Judge Evans loved to lace his opinions with whimsy. In a First Amendment case involving the University of Illinois mascot Chief Illiniwek, he offered the reader a "detour" (for a substantial chunk of the opinion) "for a brief look at college nicknames and their embodiment as mascots," and awarded Best College Nickname to the University of California-Santa Cruz. ("Imagine," he wrote, "the fear in the hearts of opponents who travel there to face the imaginatively named 'Banana Slugs.'") In a decision refusing mercy to an attorney who had missed a crucial filing by one day, Evans began the opinion by quoting from Dinah Washington: “What a diff'rence a day makes ... twenty-four little hours.” The 2005 opinion in which he mentioned rapper Ludacris and explained the proper use of the word "ho" became legendary. (Once, though, when I tried to work in some similar witticism at the end of an opinion draft, he told me that the pop culture references made it into the Federal Reports only if he thought them up.)
Judges on the Seventh Circuit mostly fall into two groups: former academics and former district judges. Evans was the latter. His judicial philosophy, to the extent he had one, was pragmatic. He liked to hire clerks with journalism backgrounds because he favored plain writing and clear legal explanations. On the appellate court, he retained the instincts of the district judge he had been for many years. He was inclined to defer to district judges when doing so was reasonable, and he liked to give them little shout-outs in his opinions when he thought they had gotten something right.

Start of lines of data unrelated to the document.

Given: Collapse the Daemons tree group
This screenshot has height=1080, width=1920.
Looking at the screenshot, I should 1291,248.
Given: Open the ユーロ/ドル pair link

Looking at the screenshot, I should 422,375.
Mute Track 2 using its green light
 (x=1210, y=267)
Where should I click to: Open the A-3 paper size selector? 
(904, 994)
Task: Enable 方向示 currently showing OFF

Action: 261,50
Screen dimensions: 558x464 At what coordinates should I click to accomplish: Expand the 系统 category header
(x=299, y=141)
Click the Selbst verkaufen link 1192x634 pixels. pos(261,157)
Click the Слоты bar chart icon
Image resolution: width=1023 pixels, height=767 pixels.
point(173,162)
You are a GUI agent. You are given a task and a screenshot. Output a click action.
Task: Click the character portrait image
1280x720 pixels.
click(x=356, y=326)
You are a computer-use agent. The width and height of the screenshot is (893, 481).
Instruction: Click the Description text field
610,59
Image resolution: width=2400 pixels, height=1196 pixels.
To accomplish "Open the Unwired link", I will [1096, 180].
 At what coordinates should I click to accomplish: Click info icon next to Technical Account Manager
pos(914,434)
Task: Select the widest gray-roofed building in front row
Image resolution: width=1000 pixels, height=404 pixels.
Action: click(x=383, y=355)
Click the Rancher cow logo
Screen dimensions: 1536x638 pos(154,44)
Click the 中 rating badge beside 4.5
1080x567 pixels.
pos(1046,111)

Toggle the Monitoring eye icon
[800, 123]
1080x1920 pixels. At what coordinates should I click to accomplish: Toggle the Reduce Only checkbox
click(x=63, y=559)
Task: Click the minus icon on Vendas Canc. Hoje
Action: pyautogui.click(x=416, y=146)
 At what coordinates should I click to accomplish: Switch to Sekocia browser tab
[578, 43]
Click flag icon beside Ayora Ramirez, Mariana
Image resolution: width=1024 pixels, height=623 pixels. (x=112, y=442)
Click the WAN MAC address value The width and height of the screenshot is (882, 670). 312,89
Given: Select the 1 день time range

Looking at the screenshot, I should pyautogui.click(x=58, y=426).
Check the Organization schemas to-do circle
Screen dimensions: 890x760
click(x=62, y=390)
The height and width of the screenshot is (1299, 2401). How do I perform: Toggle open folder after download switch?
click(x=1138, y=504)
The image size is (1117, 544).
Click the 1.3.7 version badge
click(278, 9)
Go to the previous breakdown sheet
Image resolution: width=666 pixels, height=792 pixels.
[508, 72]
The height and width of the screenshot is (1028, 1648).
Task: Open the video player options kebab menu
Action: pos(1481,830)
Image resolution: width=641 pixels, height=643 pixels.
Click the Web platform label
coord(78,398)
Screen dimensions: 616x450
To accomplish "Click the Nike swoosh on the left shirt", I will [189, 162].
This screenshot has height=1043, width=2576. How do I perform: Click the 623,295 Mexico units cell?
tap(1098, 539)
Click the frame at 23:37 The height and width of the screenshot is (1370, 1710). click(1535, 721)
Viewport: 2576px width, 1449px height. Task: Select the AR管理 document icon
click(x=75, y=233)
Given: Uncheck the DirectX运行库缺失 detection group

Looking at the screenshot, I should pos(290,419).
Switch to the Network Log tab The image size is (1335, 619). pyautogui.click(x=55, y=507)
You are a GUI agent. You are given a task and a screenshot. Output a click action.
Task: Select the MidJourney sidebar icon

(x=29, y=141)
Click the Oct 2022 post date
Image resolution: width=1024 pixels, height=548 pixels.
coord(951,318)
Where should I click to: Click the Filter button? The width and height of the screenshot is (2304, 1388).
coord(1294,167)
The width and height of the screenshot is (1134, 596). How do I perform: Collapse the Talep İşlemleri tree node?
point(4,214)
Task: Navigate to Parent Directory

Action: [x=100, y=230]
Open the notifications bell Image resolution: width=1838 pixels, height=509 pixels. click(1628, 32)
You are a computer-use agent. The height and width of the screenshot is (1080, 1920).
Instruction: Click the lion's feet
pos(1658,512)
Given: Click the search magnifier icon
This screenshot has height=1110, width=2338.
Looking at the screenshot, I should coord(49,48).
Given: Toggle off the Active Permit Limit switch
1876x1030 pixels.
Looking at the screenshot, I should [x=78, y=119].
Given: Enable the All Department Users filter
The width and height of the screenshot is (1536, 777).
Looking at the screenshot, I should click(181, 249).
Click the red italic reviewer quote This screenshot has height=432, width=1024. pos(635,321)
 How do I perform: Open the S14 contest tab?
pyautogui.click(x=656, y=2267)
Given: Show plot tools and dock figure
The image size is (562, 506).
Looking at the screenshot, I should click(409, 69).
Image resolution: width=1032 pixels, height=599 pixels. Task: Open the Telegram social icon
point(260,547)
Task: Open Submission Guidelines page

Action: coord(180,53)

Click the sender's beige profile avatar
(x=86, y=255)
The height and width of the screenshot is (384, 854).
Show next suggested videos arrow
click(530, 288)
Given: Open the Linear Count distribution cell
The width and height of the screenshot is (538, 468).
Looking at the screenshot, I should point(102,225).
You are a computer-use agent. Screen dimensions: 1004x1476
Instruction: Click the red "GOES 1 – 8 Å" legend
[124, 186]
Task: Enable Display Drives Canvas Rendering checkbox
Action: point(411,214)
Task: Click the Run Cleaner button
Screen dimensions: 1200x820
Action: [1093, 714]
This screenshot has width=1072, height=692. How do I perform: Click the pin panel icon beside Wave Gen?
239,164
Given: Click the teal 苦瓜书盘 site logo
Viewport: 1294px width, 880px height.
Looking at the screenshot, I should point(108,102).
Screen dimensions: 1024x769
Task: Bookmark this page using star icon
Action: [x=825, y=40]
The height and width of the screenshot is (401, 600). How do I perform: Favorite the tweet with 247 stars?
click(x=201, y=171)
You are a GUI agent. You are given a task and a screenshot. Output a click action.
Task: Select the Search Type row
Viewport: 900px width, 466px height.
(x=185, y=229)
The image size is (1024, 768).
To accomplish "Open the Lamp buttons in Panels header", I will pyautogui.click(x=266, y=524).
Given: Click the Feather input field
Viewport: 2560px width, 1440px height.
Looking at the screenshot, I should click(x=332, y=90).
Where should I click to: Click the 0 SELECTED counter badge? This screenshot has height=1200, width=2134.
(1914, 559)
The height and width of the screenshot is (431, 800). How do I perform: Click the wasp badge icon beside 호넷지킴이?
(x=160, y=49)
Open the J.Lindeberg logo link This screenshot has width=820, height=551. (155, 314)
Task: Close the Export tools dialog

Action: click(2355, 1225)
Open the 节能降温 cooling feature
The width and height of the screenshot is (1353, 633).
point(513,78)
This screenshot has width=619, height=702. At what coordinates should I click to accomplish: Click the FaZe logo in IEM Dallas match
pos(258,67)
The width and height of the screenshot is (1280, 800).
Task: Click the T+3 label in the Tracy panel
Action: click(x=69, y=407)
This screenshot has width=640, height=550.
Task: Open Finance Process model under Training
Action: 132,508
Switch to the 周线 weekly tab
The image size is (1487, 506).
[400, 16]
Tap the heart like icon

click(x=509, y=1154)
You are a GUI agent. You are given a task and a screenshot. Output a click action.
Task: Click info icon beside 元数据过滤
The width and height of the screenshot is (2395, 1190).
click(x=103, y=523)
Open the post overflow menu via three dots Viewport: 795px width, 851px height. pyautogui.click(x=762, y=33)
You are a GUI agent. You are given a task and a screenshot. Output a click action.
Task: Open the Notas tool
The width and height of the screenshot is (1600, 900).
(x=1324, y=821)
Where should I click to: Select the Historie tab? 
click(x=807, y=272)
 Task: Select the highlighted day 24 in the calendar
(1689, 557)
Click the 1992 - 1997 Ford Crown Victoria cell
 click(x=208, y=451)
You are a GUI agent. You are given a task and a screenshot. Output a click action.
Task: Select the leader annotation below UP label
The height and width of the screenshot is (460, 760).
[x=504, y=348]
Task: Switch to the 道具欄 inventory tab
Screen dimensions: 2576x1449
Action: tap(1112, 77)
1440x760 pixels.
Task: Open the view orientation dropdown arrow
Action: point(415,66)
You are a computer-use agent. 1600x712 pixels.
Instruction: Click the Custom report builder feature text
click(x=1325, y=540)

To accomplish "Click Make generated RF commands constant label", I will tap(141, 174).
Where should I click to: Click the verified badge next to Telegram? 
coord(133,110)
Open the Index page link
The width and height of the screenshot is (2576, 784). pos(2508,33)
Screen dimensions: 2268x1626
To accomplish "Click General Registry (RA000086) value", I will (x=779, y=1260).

He could be privately impatient with colleagues (or clerks) whom he thought were getting too deep into the weeds of legal theory. He was universally liked by lawyers who practice regularly at the 7th Circuit, who appreciated his civility toward them.
Evans was a moderate Democrat, no ideologue but conscious and proud of his working-class roots. The last opinion I drafted for him was a rare dissent in a case against a credit card company that imposed fees in a manner that seemed calculated to assure the poor cardholder would never get out of debt. Judge Evans protested the court's dismissal of the plaintiff's claims, which he saw as a victory for a greedy corporation over the little guy. The other two panel judges were Joel Flaum and William Bauer, both of whom Evans loved and admired. So there was no acrimony (there never could have been with Judge Evans, or any of those three), only some good-natured joshing in the hallway after the judges' private conference.